### WHAT THE TASK ASKS
Can you rewrite the lines below, beginning at the line that has "Screen dimensions: 475x368" and running to the last line, requests included? Scale every coordinate in the answers by 1.05 and round to whole numbers, with halves going up.
***
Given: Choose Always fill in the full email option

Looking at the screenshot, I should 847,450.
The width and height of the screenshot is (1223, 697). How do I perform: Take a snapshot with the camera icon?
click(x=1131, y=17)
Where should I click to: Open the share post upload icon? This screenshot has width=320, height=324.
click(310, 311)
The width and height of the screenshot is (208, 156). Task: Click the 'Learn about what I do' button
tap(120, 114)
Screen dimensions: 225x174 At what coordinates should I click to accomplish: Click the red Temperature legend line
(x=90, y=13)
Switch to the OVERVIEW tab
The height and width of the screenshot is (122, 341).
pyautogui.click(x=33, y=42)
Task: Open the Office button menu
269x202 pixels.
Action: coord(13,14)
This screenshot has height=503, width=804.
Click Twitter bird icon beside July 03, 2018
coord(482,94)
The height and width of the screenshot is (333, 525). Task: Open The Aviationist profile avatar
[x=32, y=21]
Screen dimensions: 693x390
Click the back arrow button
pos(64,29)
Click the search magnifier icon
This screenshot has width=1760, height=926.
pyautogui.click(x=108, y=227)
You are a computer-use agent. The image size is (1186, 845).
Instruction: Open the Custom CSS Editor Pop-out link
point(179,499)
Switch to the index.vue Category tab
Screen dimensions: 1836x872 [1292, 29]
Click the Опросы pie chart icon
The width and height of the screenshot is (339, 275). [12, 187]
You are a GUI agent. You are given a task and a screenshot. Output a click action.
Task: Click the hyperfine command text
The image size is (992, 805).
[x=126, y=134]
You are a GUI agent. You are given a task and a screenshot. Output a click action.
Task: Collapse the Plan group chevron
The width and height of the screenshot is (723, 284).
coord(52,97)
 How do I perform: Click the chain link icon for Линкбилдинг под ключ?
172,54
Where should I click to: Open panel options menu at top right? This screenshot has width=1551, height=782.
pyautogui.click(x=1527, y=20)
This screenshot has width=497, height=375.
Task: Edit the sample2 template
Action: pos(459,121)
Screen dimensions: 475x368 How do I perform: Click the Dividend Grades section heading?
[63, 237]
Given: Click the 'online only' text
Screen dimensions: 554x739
***
### EXERCISE OUTPUT
Screen dimensions: 475x368 How do I perform: Click the Dividend Grades section heading?
[66, 249]
Given: Click the 'online only' text
Screen dimensions: 554x739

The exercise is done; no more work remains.